Dataset records =>
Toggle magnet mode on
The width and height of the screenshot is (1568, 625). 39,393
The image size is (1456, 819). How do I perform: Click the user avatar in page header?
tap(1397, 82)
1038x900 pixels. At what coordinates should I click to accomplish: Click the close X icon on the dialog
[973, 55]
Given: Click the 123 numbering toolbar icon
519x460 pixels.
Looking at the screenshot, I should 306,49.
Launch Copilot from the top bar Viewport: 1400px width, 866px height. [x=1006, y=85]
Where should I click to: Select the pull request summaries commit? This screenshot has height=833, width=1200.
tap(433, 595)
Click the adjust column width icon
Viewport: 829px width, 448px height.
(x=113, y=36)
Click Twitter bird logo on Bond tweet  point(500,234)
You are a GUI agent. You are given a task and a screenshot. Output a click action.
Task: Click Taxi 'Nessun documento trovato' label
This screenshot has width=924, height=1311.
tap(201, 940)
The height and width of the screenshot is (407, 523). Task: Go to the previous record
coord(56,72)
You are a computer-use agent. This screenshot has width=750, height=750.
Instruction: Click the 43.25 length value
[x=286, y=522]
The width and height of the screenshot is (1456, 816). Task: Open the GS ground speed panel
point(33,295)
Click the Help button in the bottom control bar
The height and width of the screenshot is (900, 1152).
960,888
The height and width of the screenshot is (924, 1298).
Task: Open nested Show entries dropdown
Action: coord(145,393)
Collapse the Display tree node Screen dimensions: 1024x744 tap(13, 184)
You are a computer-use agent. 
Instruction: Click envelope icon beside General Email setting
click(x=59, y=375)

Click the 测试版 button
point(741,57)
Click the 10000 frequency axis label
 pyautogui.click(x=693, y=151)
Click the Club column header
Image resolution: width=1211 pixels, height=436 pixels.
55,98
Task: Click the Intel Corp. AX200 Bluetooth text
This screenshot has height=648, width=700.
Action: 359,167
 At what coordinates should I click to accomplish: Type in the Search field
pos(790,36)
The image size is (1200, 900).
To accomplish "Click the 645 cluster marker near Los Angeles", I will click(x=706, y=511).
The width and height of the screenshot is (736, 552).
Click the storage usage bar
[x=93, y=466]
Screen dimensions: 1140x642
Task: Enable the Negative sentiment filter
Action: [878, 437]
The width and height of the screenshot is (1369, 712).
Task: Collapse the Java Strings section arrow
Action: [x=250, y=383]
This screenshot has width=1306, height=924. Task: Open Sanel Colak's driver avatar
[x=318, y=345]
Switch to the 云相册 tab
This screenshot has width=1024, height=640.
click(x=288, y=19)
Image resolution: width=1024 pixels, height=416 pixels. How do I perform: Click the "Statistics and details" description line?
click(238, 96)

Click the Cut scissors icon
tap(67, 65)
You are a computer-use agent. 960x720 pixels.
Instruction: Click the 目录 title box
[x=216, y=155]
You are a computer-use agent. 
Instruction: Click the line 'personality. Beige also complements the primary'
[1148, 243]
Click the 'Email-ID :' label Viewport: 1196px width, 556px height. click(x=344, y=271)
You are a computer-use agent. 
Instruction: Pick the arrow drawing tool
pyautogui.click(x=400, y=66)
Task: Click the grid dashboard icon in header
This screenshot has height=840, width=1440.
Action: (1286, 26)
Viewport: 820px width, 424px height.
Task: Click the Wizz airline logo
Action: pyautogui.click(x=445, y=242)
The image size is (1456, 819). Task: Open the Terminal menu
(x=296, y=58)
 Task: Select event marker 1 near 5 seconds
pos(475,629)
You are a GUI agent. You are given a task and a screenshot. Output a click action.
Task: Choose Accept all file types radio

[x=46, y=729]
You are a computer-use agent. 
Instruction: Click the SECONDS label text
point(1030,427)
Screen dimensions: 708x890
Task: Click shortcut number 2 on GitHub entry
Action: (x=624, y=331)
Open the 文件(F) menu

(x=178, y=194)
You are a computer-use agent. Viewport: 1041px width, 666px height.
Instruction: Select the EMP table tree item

Problem description =>
Copy out the lines above, from the first one through the line that contains "pos(790,36)", inclusive, with no changes.

Final answer =>
Toggle magnet mode on
The width and height of the screenshot is (1568, 625). 39,393
The image size is (1456, 819). How do I perform: Click the user avatar in page header?
tap(1397, 82)
1038x900 pixels. At what coordinates should I click to accomplish: Click the close X icon on the dialog
[973, 55]
Given: Click the 123 numbering toolbar icon
519x460 pixels.
Looking at the screenshot, I should 306,49.
Launch Copilot from the top bar Viewport: 1400px width, 866px height. [x=1006, y=85]
Where should I click to: Select the pull request summaries commit? This screenshot has height=833, width=1200.
tap(433, 595)
Click the adjust column width icon
Viewport: 829px width, 448px height.
(x=113, y=36)
Click Twitter bird logo on Bond tweet  point(500,234)
You are a GUI agent. You are given a task and a screenshot. Output a click action.
Task: Click Taxi 'Nessun documento trovato' label
This screenshot has width=924, height=1311.
tap(201, 940)
The height and width of the screenshot is (407, 523). Task: Go to the previous record
coord(56,72)
You are a computer-use agent. This screenshot has width=750, height=750.
Instruction: Click the 43.25 length value
[x=286, y=522]
The width and height of the screenshot is (1456, 816). Task: Open the GS ground speed panel
point(33,295)
Click the Help button in the bottom control bar
The height and width of the screenshot is (900, 1152).
960,888
The height and width of the screenshot is (924, 1298).
Task: Open nested Show entries dropdown
Action: coord(145,393)
Collapse the Display tree node Screen dimensions: 1024x744 tap(13, 184)
You are a computer-use agent. 
Instruction: Click envelope icon beside General Email setting
click(x=59, y=375)

Click the 测试版 button
point(741,57)
Click the 10000 frequency axis label
 pyautogui.click(x=693, y=151)
Click the Club column header
Image resolution: width=1211 pixels, height=436 pixels.
55,98
Task: Click the Intel Corp. AX200 Bluetooth text
This screenshot has height=648, width=700.
Action: 359,167
 At what coordinates should I click to accomplish: Type in the Search field
pos(790,36)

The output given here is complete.